The AA alias() API does not know whether the passed pointers are only going to be used in a read operations. You need to use getModRefInfo() if you want to determine whether an instruction may read/write a certain location – which will always return Ref for simple (non-atomic/volatile) loads.

The primary case where AA will return NoAlias for pointers that point to the same address is in the presence of noalias attributes. AA will report that p and q do not alias in that case, because this would be UB as long as one of the pointers is stored to.

This part of the docs is out of date (patches welcome! :slight_smile: ) . As @nikic mentioned AliasAnalysis nowadays works on MemoryLocations and does not know whether a pointer is used to read or write memory.

Some clients may not care about aliasing read accesses, but it’s up to the clients to skip such accesses.

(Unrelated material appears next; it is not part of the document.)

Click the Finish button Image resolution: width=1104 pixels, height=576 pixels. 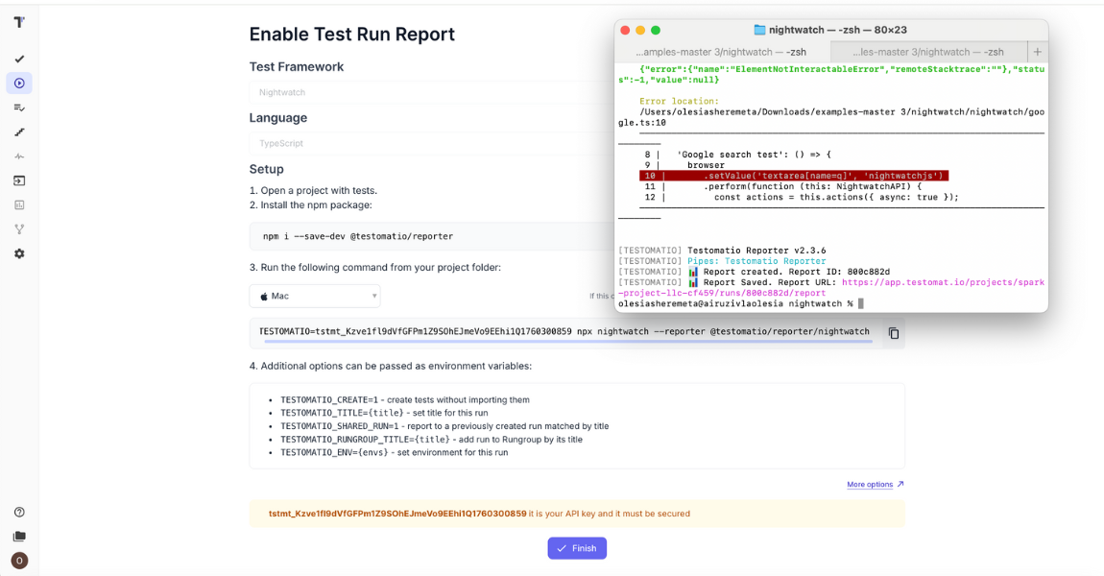[577, 548]
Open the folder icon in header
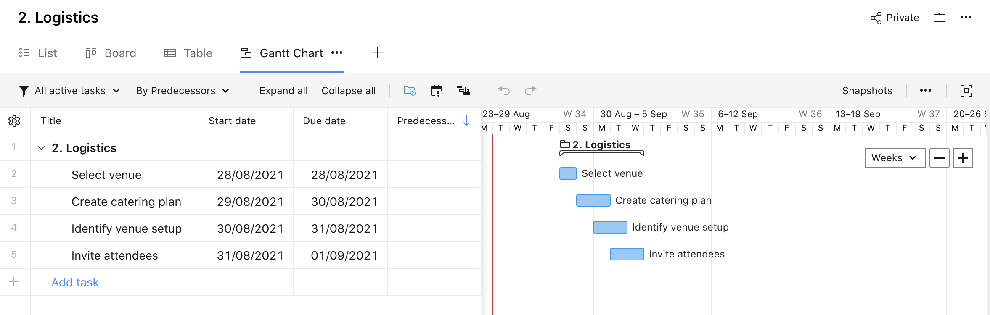This screenshot has width=990, height=315. (939, 18)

@nikic @fhahn what i don’t understand is why i need to care about what happens outside of the function. the two pointers p and q are local to the function and don’t exist elsewhere.

@fhahn I would be happy to update the documentation, where do I submit patches?

I’m not sure what you mean here. -print-all-alias-modref-info will print alias info for all pairs of pointers in the function. This is for information/debugging only.

Great! Please see Contributing to LLVM — LLVM 15.0.0git documentation for more info.

What I mean is that p and q only exist in the function, so throughout the entire existence of those pointers they only get read (except when initialised of course).

Right, but they still can alias (if the same pointer is passed to p and q). You are asking opt print alias information between all pairs of pointers in the function. Whether the pointer gets read or written is irrelevant with respect to aliasing.

Yes, I know that the procedure f can be called with the same pointer twice, e.g.

int n = 17;
f(&n, &n);

but still the pointers are only read in the the body of f, so according to the documentation, which I know know is out of date, this should be counted as NoAlias. I’m basically trying to determine the exact meaning of NoAlias.

AA is allowed to return NoAlias for the pointers, but it is not required. MayAlias is always a valid conservative result. Compiler Explorer for an example where AA does return NoAlias.

A sufficiently smart AA implementation could look at the function body and see that it only contains reads and then return NoAlias for all queries inside that function, but this would not be a useful thing to do.

OK, thank you. So the AA is just not ‘smart enough’ out of the box to return the precise result NoAlias, and errs on the side of caution with MayAlias.

Hi, so following from that AliasAnalysis doesn’t know if a pointer is used for reads or writes, does this mean the ModRef parts of the alias analysis documentation (LLVM Alias Analysis Infrastructure — LLVM 15.0.0git documentation) is outdated too? Are methods like getModRefInfo no longer provided?

The ::alias API specifically does only take MemoryLocations. the ::getModRefInfo API takes an instruction and a MemoryLocation. It will return the ModRef behavior of the instruction for the given MemoryLocation.